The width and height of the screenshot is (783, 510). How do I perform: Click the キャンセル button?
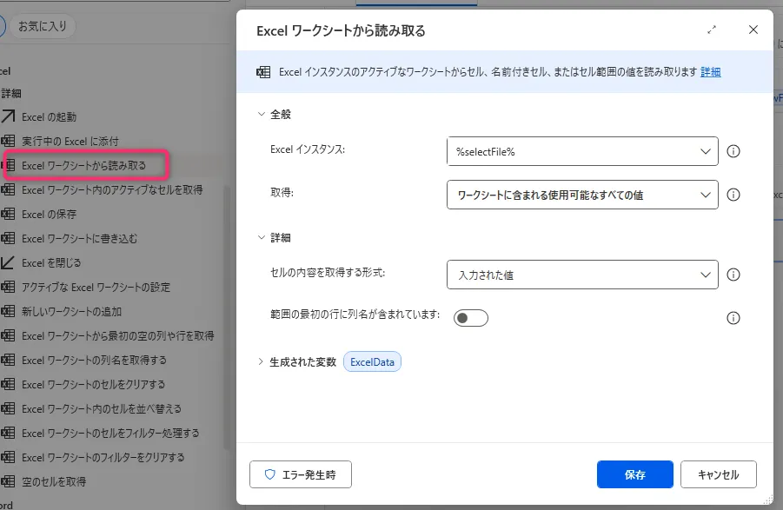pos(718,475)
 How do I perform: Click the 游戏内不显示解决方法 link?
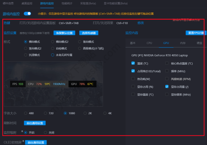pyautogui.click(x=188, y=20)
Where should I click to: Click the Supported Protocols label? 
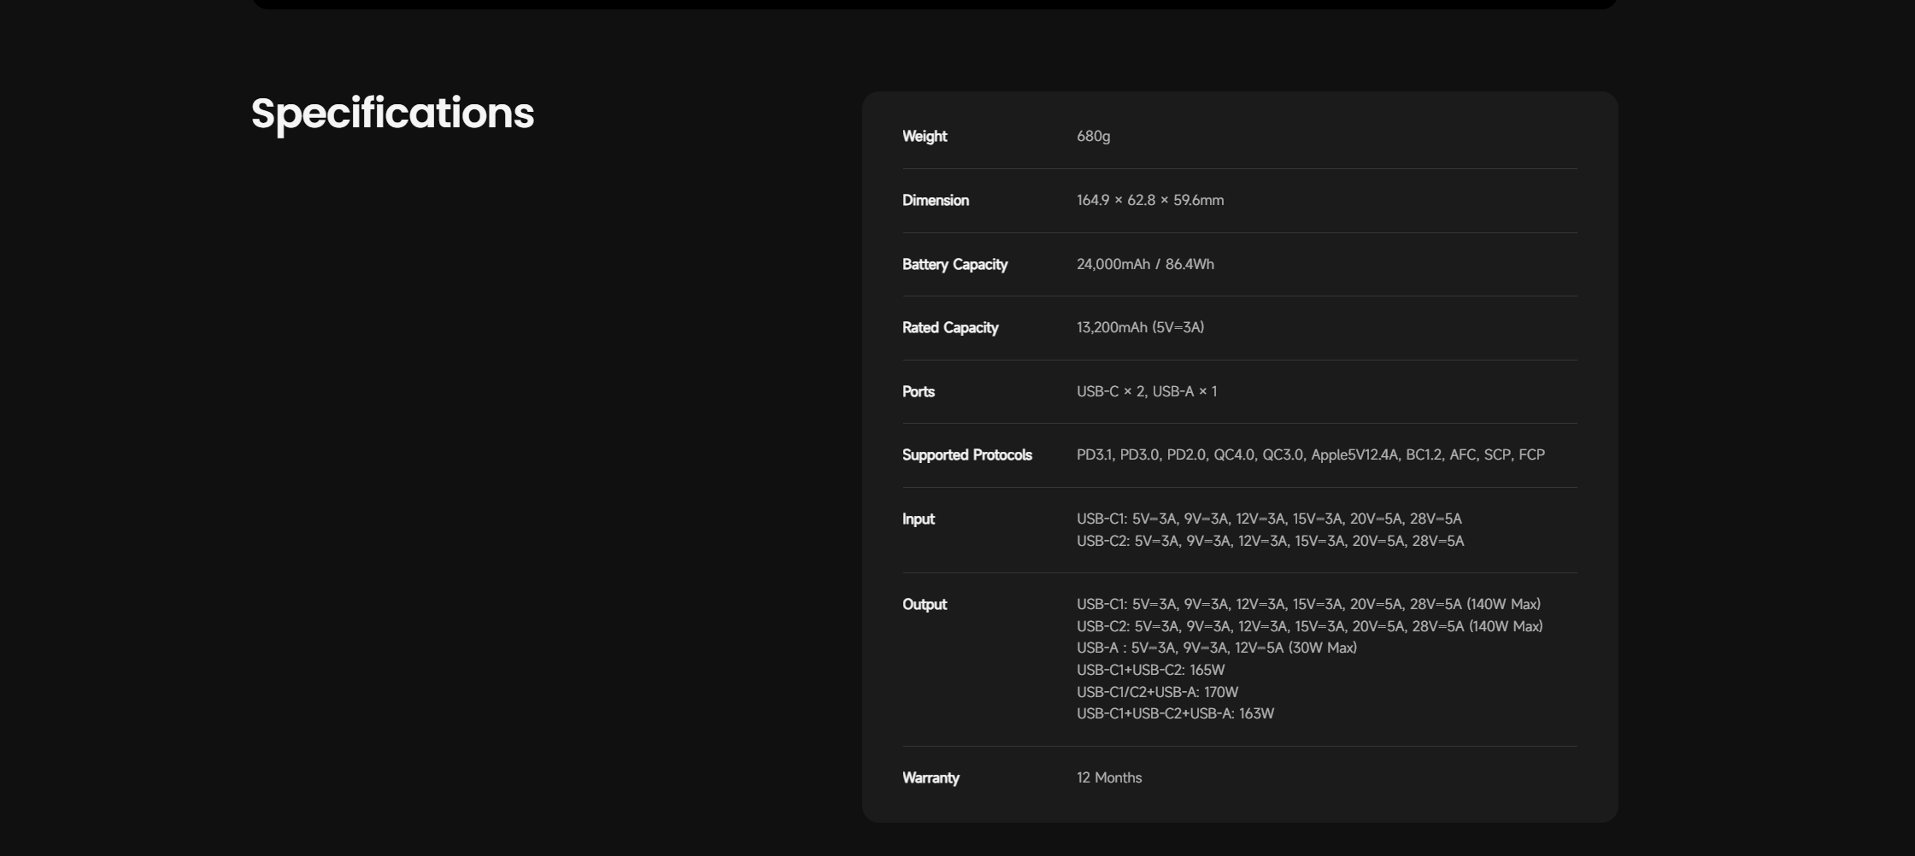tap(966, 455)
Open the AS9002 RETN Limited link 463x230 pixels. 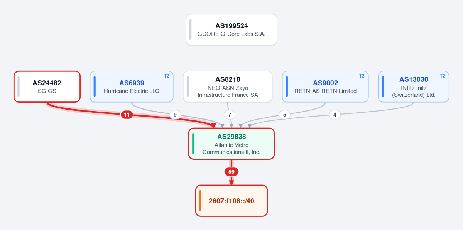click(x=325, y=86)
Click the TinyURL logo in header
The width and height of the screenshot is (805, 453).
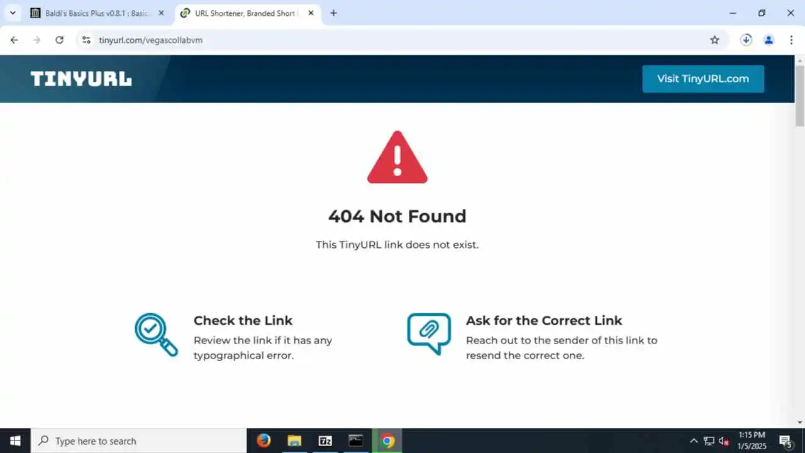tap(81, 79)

══════════

# [YOUR GOAL]
Leaving the pictures out, transcribe word for word the lines from the one with "Click the TinyURL logo in header" to the end of the material above, inclusive, and nothing else.

# [REPLY TO THE TASK]
Click the TinyURL logo in header
The width and height of the screenshot is (805, 453).
tap(81, 79)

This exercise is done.